Şaşırtan coğrafya: Bozkır
Orta Anadolu dendiğinde kafamızda beliren uçuşan çalı öbekleri ve tozlu dumanlı görüntüyü bir kenara bırakın! Bunun tam zıddı bir ‘bozkır’ anlatacağız size... Konya’nın bu özel ilçesinin zenginliğini yürüyüş ve fotoğraf grupları keşfetmeye başladı. Ülkenin en iyi tahininden binlerce yıldır süren demir işleme geleneğinin yansıması bıçaklara, gastroturistlere sunacak cevherleri de var.
Doğaya yönelik gezi ve seyahatlerimizde çoğunlukla ormanlarla bezeli dağları tercih ediyoruz. İlginçtir, doğa denince de genellikle yeşil alanları anımsıyoruz. Dünyada ekvator kuşağı, ülkemizde özellikle Doğu Karadeniz bu anlamda öne çıkan bölgeler. Bunun dışında kalan yerler de elbette doğa ve bu ‘yeşil’ önyargısı nedeniyle biraz ihmal ediliyor. Orman bir ekosistemse çöl de ekosistem ya da bozkır da! Üstelik bütün bu alanlar ormanlarla kıyasladığımızda bazen daha fazla kültürel ve biyolojik çeşitliliğe ev sahipliği yapıyor. Tüm bu az tanınan ekosistemler son yıllarda gelişen kültür, deneyim ve doğa gibi turizm dalları için biçilmiş kaftan. Size bu yazıda önereceğimiz rota da tam bu özellikleriyle ilgi çekiyor: Konya’nın Bozkır ilçesi. Orta Anadolu’dan Moğolistan’a kadar uzanan koskoca bir doğal yapının adı olan bozkır ekosisteminin adaşı. Kim kime adını vermiş tartışmasını tarihçilere bırakıp Orta Anadolu’nun Bozkır’ını ve güzelliklerini keşfe çıkalım.
BİR YANI MAKİ VE AKDENİZ
Bozkır, Konya’nın Toroslar’a sırtını yaslamış güzel bir ilçesi. Adı Bozkır ama kendisi bir yönüyle maki ve Akdeniz. Durun, daha çok şaşıracaksınız... Bozkır, özellikle de eski ilçe yerleşiminin olduğu bölge, görülmeye değer. Zira Çarşamba Çayı’nın oluşturduğu güzel bir kanyonun hemen girişindeki eski yerleşim yeri, geleneksel evleri ve sokaklarıyla özellikle fotoğrafçılar için son derece ilgi çekici.
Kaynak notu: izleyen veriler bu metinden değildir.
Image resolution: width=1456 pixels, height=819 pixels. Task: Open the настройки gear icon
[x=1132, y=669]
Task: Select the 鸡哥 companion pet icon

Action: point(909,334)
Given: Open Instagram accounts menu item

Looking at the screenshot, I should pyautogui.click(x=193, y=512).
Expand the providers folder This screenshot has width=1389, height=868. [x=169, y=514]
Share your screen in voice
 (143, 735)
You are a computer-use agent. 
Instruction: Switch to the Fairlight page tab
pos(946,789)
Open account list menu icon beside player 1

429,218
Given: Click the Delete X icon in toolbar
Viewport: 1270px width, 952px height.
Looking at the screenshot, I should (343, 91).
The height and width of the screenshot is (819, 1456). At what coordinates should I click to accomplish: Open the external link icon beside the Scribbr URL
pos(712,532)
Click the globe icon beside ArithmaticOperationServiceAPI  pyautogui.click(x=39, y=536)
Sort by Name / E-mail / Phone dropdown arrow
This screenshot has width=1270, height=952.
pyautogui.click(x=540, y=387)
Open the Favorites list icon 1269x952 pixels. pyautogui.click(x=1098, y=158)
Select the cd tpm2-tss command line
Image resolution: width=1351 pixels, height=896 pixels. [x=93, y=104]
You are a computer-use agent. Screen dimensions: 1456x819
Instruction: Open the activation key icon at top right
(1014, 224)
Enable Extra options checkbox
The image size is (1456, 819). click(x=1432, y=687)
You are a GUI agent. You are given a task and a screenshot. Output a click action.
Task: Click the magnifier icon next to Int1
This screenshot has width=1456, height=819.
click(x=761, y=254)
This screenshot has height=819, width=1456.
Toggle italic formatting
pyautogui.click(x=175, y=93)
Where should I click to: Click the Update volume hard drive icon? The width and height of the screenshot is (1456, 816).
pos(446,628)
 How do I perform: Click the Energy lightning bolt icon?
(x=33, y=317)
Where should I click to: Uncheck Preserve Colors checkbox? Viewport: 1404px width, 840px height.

Kanyonun içine doğru uzanan yolu da takip etmenizde fayda var. Zira güzel manzaralar sizi bekliyor. Çok sayıda tescilli tarihi eser ve yapı var; İsaura (Zengibar) Kalesi, Bozkır Konağı ve Akkise (Büyük Cami) bunlardan yalnızca birkaçı. Görülecekler listenize Çarşamba Çayı’nın doğduğu yer olan Aygır Pınarı’nı da koyun. Çayın binlerce yılda oluşturduğu Mavi Boğaz ise bostanları, vadi boyunca manzaraları ve küçükakbaba gibi nesli tehlike altında olan canlılarıyla görülmeye değer.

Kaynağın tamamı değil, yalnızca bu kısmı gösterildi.